Sucede que los químicos del KGB eran expertos en producir venenos imperceptibles. Tan expertos que, finalmente, bastaba con que alguien muriera sin que se entienda de qué, para saber que lo había asesinado el espionaje con sede en Lubyanka, aquel inmenso edificio moscovita donde estaba el cuartel general del KGB.

Como a Georgi Markov, el exespía ruso Alexander Litvinenko fue envenado en Londres. Llevaba seis años de exilio, por haber denunciado que el Kremlin ordenó al FSB (inteligencia rusa) que asesinaran al magnate opositor Boris Berezovsky.

Trabajaba para Scotland Yard y el MI-6 en la lucha en contra de las mafias rusas. En ese rubro, asesoraba también al CNA (servicio de inteligencia español). Pero ni toda la experiencia acumulada en el cuerpo de contrainteligencia ni lo que aprendió en la Academia de Inteligencia Contramilitar, lo ayudó a detectar el plan puesto en marcha por el FSB para eliminarlo.

Ya agonizaba cuando le cayó la ficha de que había sido envenado durante una reunión infiltrada por el Servicio Federal de Seguridad, sucesor del KGB.

Por aquella gota de Polonio 210 que pusieron en el vaso de Litvinenko, un juez británico se atrevió a señalar nada menos que a Vladimir Vladimirovich Putin, el nombre que había mascullado en su lecho de muerte el agente que más denuncias por corrupción y por crímenes hizo contra el jefe del Kremlin y contra el ex KGB.

No se trata del dictador de un país marginal, como Omar al Bashir, presidente de Sudán, quien no puede salir de ese país africano porque lo encarcela la Interpol.

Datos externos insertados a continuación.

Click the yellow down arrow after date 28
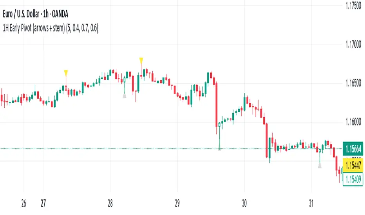 point(141,60)
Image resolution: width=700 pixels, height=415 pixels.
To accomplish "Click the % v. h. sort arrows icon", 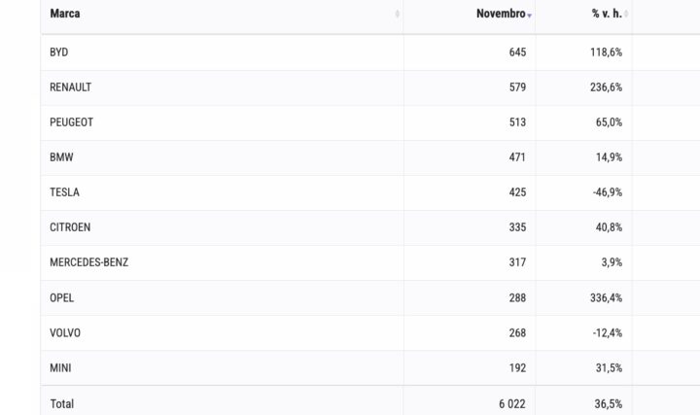I will (x=627, y=15).
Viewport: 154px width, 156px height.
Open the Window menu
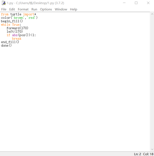click(x=61, y=9)
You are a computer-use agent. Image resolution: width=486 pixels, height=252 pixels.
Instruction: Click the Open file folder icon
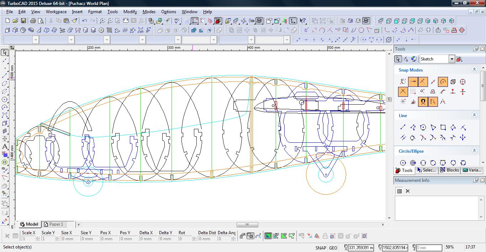pyautogui.click(x=15, y=21)
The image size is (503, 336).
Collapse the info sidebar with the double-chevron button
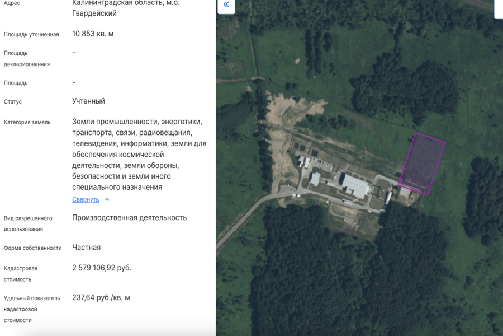226,4
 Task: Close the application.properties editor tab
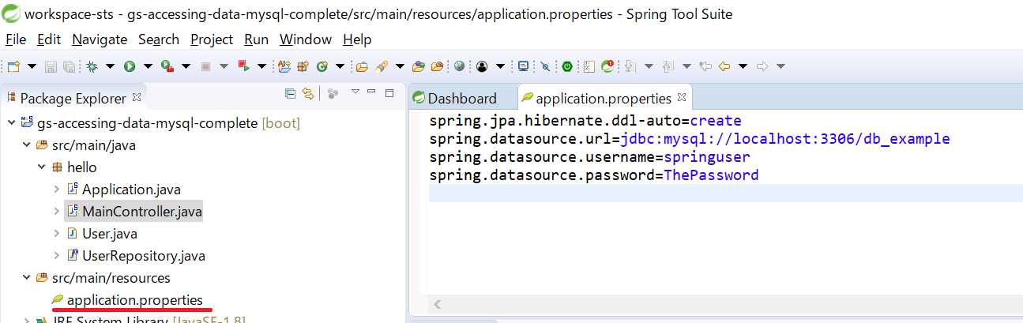[682, 98]
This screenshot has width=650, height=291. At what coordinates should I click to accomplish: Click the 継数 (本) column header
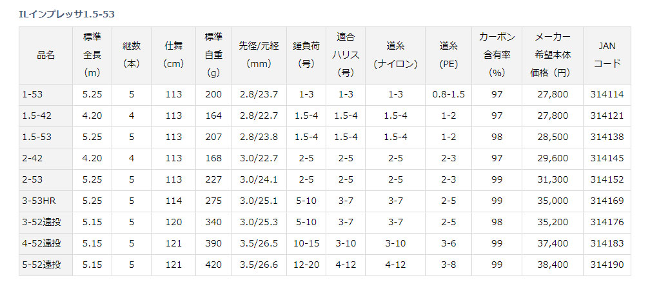pos(132,55)
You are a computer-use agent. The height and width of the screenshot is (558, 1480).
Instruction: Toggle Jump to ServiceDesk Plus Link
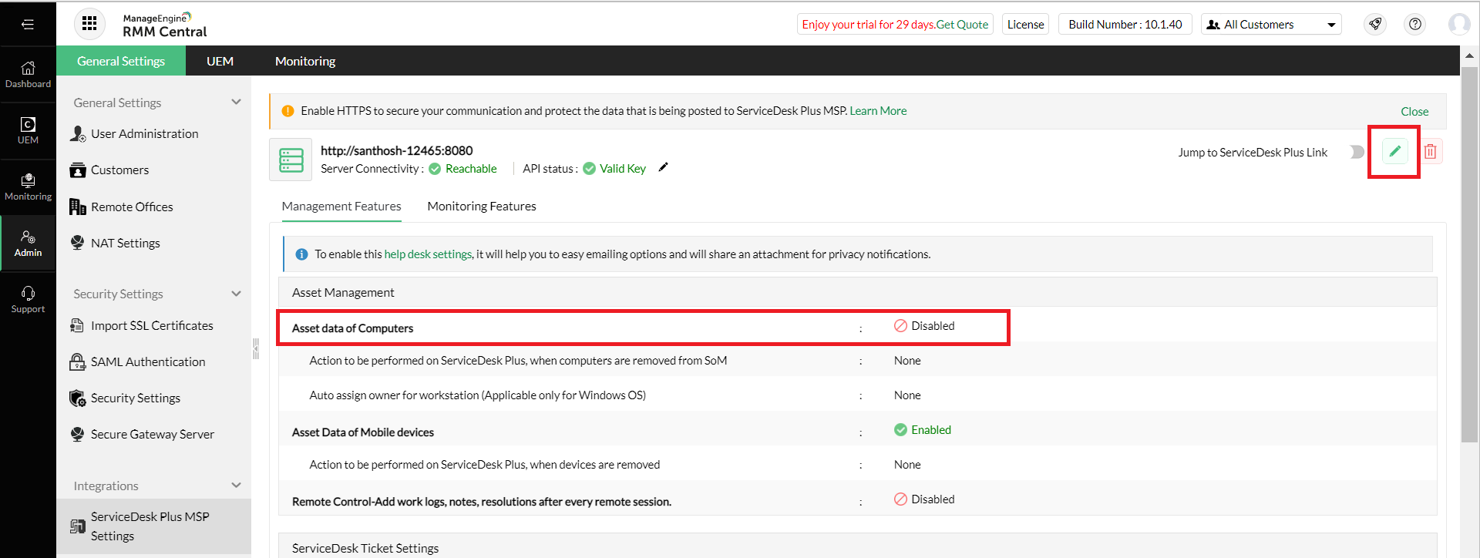1356,152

Se trata del presidente de una potencia gigantesca y protagónica. Aunque la caída del precio internacional de los hidrocarburos redujo su peso en la economía mundial, Rusia sigue siendo Rusia. Un gigante que puede sacudir al mundo.

No suena extraño. Vladimir Putin creó el esquema por el que otorgaba licitaciones archimillonarias a empresarios amigos, a cambio de que invirtieran parte de las exorbitantes ganancias en la compra de medios de comunicación, para que apoyen su gobierno y ataquen a sus críticos y adversarios.

Ese esquema se replicó en varios populismos latinoamericanos, añadiendo el testaferrato de los empresarios bendecidos.